= Hildy Brooks =

American actress

Hildy Brooks (born December 29, 1934; Hilda Blumgold; previously known by the acting name Hilda Brawner) is an American actress who appeared on Broadway (starting in the late 1950s) and later on television. Elia Kazan directed her on the Broadway stage in Tennessee Williams' play Sweet Bird of Youth.

In 1961, she appeared in an episode of Route 66 ("Mon Petit Chou") and in the movie "One Plus One" (credited as "Hilda Brawner" in both). She later appeared on episodes of the soap opera The Guiding Light in 1963, and a handful of roles on The Nurses that same year. In Reginald Rose's “Metamorphosis” episode of The Defenders (1961), she played the wife of a prison inmate (played by Robert Duvall).
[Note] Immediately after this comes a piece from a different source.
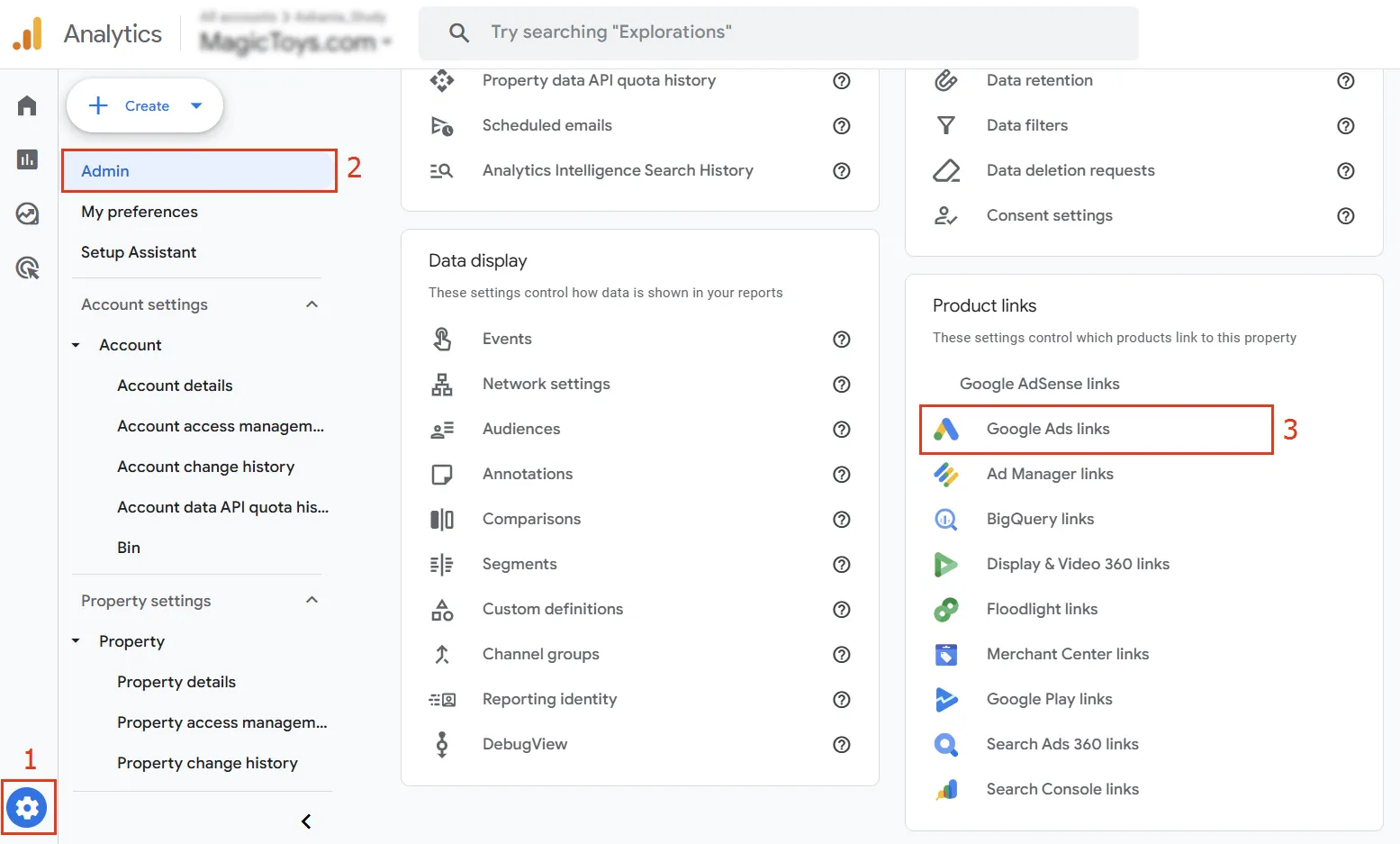Collapse the Account tree node arrow
The height and width of the screenshot is (844, 1400).
click(77, 345)
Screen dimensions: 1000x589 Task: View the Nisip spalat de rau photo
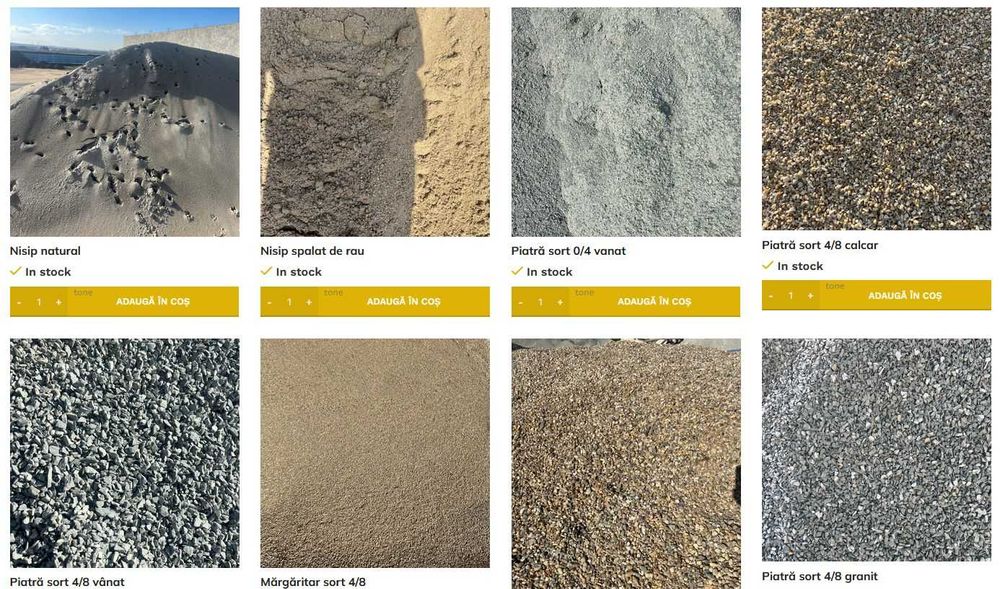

She appeared on Naked City three times. Her last credit as "Hilda Brawner" came in 1964, when she changed her name to Hildy Brooks. In 1972, she played Eleanor Jordan on "A Very Strange Triangle" episode of The Bold Ones: The New Doctors. She guest-starred in several television episodes during the 1970s, 1980s, and beyond. She is credited as "Hilda" and "Hildy" having played the same role ("Margie") in two recorded versions of Eugene O'Neill's The Iceman Cometh: Sidney Lumet's videotaped The Iceman Cometh (Play of the Week), two-part episode of 1960, and John Frankenheimer's The Iceman Cometh (1973). Her most recent television appearances were in three episodes of Boston Legal (2004–07); one episode of ER (2005); one episode of Cold Case (2009), and, her last credit, one episode of Nip/Tuck (2010).

==Personal life==
In April 1965 in New York City, Brooks married actor James Antonio, elder brother of actor/director Lou Antonio.